Task objective — Reproduce every line that appears below, precisely and completely.
_ _ _
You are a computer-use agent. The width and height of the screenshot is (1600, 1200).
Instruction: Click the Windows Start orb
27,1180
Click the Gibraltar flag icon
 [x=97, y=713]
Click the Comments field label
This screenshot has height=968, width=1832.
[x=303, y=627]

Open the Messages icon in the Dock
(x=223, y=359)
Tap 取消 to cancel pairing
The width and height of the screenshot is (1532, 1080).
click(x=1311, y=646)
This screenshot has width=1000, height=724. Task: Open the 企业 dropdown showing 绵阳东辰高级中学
_ _ _
Written response —
You are a computer-use agent. The width and height of the screenshot is (1600, 1200).
Instruction: Click the Windows Start orb
27,1180
Click the Gibraltar flag icon
 [x=97, y=713]
Click the Comments field label
This screenshot has height=968, width=1832.
[x=303, y=627]

Open the Messages icon in the Dock
(x=223, y=359)
Tap 取消 to cancel pairing
The width and height of the screenshot is (1532, 1080).
click(x=1311, y=646)
This screenshot has width=1000, height=724. Task: Open the 企业 dropdown showing 绵阳东辰高级中学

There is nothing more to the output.